**PROBLEM**
How many lines below hold the string "agent"? Report that number alone.

**DATA PROVIDED**
######

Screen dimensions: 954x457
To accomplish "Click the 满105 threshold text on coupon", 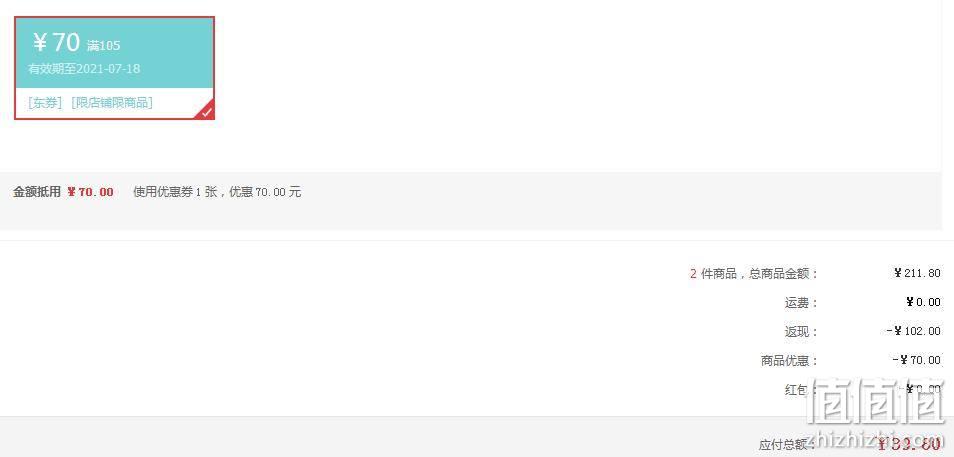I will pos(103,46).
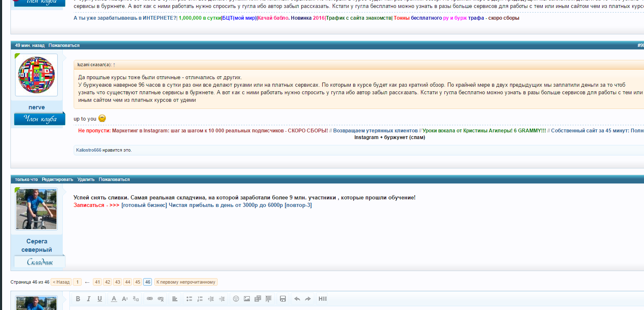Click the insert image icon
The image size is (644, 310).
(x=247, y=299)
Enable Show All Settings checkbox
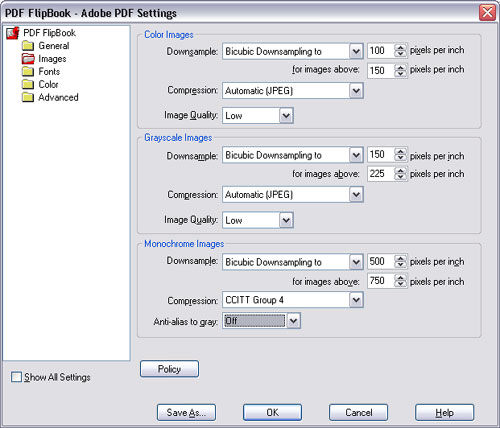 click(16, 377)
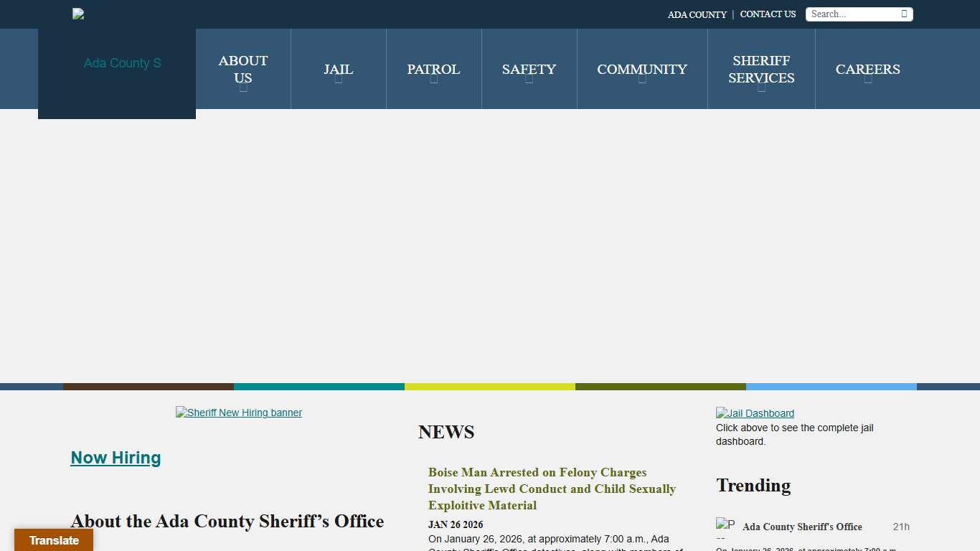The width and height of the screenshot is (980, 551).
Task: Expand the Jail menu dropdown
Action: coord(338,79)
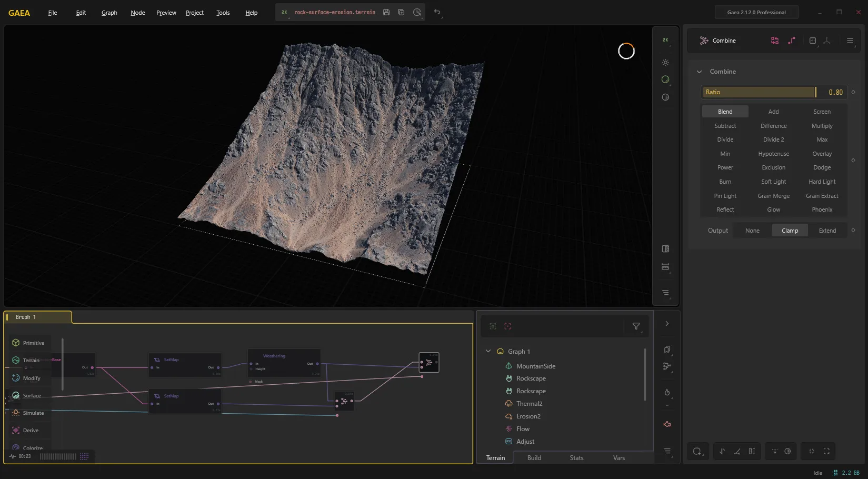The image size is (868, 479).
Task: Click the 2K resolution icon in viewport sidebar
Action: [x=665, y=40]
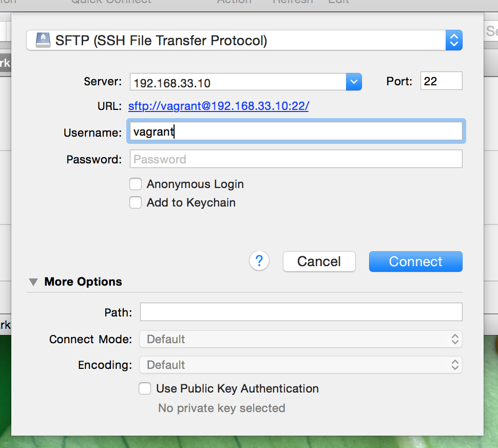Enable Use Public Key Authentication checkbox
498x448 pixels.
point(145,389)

######

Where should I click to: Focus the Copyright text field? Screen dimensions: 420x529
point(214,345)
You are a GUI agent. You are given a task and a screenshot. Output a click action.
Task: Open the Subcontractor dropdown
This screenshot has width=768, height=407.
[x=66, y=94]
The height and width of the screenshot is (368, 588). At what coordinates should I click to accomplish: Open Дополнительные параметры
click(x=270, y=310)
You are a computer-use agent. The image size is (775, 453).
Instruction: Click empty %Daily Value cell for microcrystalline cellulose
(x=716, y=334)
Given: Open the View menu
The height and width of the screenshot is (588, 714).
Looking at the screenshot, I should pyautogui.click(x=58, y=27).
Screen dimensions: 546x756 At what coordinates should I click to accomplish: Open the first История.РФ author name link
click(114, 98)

######

**WRITTEN ANSWER**
2